Task details
Please reproduce the listing from the line with "Identify the location of help-label: How" up to and including the last line of the listing, replacing "location" with "position" and leaving everything else unchanged.

[[ Provided information, beginning ]]

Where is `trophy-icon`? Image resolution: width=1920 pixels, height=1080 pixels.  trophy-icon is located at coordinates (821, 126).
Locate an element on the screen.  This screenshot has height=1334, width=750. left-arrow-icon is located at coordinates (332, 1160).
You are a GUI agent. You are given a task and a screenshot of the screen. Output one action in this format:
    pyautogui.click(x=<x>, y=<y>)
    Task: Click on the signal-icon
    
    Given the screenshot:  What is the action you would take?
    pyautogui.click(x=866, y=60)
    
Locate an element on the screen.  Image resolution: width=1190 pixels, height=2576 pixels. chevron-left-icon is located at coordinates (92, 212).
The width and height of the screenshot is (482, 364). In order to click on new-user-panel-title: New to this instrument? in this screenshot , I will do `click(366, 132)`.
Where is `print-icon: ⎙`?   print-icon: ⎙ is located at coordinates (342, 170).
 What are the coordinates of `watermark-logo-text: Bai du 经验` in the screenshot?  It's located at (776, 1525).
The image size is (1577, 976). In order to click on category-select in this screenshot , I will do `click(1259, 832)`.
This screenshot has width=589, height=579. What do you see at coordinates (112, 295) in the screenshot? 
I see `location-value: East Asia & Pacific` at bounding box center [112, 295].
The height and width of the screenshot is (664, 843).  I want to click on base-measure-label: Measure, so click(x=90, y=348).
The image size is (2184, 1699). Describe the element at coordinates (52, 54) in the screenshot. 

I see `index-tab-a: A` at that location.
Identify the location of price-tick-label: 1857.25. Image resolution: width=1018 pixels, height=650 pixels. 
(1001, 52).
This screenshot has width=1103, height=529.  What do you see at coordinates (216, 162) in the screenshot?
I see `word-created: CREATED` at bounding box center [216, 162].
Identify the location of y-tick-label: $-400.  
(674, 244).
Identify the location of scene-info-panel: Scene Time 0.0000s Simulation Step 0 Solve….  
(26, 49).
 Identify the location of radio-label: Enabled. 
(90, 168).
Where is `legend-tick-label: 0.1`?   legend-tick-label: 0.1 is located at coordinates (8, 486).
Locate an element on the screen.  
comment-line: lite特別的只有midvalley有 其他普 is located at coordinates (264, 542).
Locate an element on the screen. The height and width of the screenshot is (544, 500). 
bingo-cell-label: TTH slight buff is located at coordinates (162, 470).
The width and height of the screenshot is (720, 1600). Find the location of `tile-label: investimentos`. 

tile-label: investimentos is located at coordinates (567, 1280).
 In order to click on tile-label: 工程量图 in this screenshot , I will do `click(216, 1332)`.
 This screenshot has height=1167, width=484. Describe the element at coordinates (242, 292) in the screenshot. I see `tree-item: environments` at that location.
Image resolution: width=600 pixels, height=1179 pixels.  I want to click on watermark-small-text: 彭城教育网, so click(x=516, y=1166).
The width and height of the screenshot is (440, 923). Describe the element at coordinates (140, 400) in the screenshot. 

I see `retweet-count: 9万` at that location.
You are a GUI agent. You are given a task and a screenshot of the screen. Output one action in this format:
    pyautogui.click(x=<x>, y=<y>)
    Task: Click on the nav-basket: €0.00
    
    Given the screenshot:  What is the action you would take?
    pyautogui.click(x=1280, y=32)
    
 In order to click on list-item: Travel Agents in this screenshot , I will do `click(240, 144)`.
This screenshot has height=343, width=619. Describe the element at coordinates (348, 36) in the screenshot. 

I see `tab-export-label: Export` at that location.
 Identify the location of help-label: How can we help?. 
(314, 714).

[[ Provided information, end ]]

Written response
 Identify the position of help-label: How can we help?. 
(314, 714).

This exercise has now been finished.